My cousin Cecelia, enough older than me to know better, bought a large collection of 78 RPM (breakable records) during the period of popular transition (circa early to mid 50‘s) to 33 RPM (LP’s) (unbreakable records). She was a music major in college. Her intent (as I remember it) was two-fold, (1) make money on the collectiblity of soon to be rare 78’s; (2) preserve the music that will never be re-released on the new format. She was half right and half wrong. 78’s are now worth $500 a piece, but all the songs from the old 78’s are available on the web as pirate downloads (not). In reality 78’s in pristine condition still sell for less (even in inflation bucks, not real-time money) than she bought them for when the “music was dying”; second, virtually none of her collection or any of her songs ever made it to the web much less the I-Tune® (virtual music) shop. The music died, as in “kill the music before it corrupts the youth and multiplies or brings back memories that conflict with the world view of the “master-minds” of musical prophecy, profits, and taste.
Musical conformity was never my strong suit. Which brings up my Melanie record album and a few dozen more albums of the same or even more esoteric ilk. Let me explain.
I buy (virtually steal, but its all very legal) my music from my local library. They have a “library sale” once a month for a day or two. Record albums (unbreakable LP’s) are a quarter each (25 pence) which has been the going rate to just hear three songs (much less own twelve) ever since they put juke boxes in restaurants more than a “ka jeebers” number of years ago. The really cool thing is that I get the usual twelve, (12!, count em) song tracks for this quarter, less than 2½ cents each (including full color extra-large album covers, lyrics, real cardboard containers, and genuine recyclable baked vinyl from oil fields), “take a bite out of that apple, Steven Jobs”.
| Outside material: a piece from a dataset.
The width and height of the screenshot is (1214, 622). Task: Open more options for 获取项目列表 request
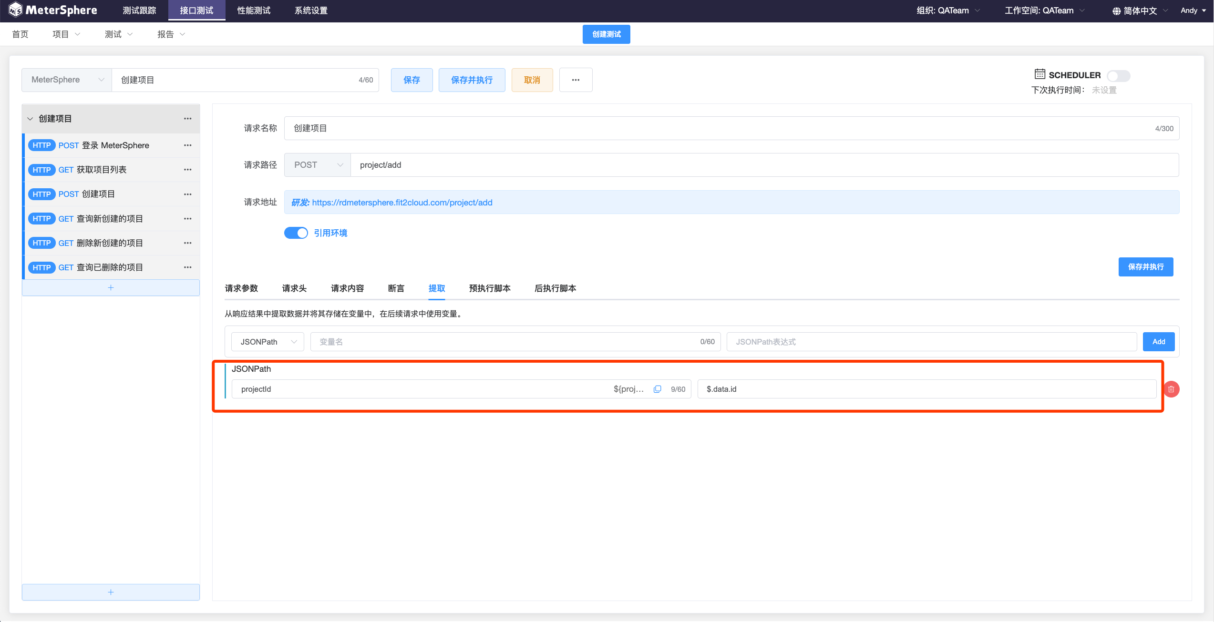point(187,170)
At the last sale I coughed up a two dollar bill (or offered two one dollar bills that came to two dollars) and went home with eight albums free and clear (virtually free music, mostly clear sound tracks). I had forgotten how good (and different) analog music really sounds. I had forgotten how important it was to have music that ages (with you, with one) as in grooves that are wearing down as the growing older body is wearing down. “Groovy” music is a prelude to the inevitable process of the progression of age. The “record wrinkles” that carry the music and the memories become wider and deeper, more apparent, there is dust and scratches, each songs sound changes and the change is good. There is no botox for old records, except for the illusion of MP3 players and the ubiquitous I-Pods which seem everywhere (a nation in denial, as if everyone were equipped with digital bodies that will never grow old and never die).
Don McLean wrote something about Chevy’s® (the GM® thing), levees (the post-Katrina thing?), and the “day the music died”. It (the song) has been embraced by a whole new generation that maybe is the one who it was written for (words of the prophets written on the subway walls thing) in the first place. Or maybe it’s just another old anthem of the Boomer past, music that died long ago but just hasn’t been buried yet or is (or should be) “broken” as in the breakable 78’s of Cecelia’s lost and missing music collection.
But before I get too maudlin or cryptic I should get back on track to Melanie and her roller skates in an after-oil metaphor world. The song I like and remember best is Baby Day on her Gather Me album. It wasn’t the White Album and it wasn’t the Stones, maybe that’s the whole point (there’s the Bush and friends (FOB) vision, there’s the rather different Melanie vision) there is a choice. One persons bad songs are another persons great songs. There is no such thing as “good music”, some music is “breakable” and some music is “unbreakable”, that’s all. It’s where the music takes one that matters. As my mother said, “Listen, see. Sing”.